Victory is quickly and peacefully theirs, as you might expect from the utopian portion of this vision, and we watch the building of a new world until we see a whole new Everytown in 2036, a full century into the future of the audience watching on original release. It's a marvel of efficiency, huge in scale and impressive in technology. It's also generally peaceful, even though there is dissent and disagreement and neo-luddites who want an end to progress. In 2036, John Cabal's grandson Oswald runs the place, as forward looking as his grandfather, and these neo-luddites want to destroy the space gun that will fire a couple of daring souls around the moon.
They're not even going to attempt to land, highlighting how much futurism is an imperfect science. Wells got so much right but he envisaged world peace before anyone could leave its surface and think about our nearest neighbour in space. I'm writing in 2009, mere months away from the 40th anniversary of Neil Armstrong's landing on the moon, yet world peace is as much a dream now as it was in 1936. The conquest of the moon is only one thing that Wells got wrong. Even in this future world of 2036 when the roads roll and children don't even know what sneezing is, nobody has invented digital technology.

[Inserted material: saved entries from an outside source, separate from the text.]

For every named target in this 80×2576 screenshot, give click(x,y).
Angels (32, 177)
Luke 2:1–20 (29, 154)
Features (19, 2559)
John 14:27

All this is easy to forgive because it's extrapolation and guesswork, however educated it might be and however accurate it might get. Wells consistently worked out how the future would happen better than almost anybody else, so I ain't gonna bitch. However there are flaws here that aren't ignorable. There's a lot of enthusiastic acting and preachy dialogue that has dated considerably, more so than the modelwork which is primitive compared to modern equivalents but wonderful for the time. The double exposure photography is excellent and stands up today. I'm very quickly annoyed by bad rear projection and filmmakers of the calibre of Alfred Hitchcock are prime offenders. This work, decades earlier is superb.
While most of the film comes directly from Wells, it was obviously influenced by Fritz Lang's Metropolis: the angles, the contrasts, the movements, even the typefaces. Certainly the passage of time, depicted by marching men and their shadows or the shadows of years, rings a lot of bells, as does the scale of the post-war scenes. I've seen Metropolis once, in a TCM broadcast that swapped the footage lost to time for production photographs. Now that much of that missing footage has miraculously resurfaced in Brazil, hopefully we won't have to wait too much longer to see this massively influential film as it was originally meant to be seen, instead of experiencing it second hand through films like this one that constituted its first generation of influences.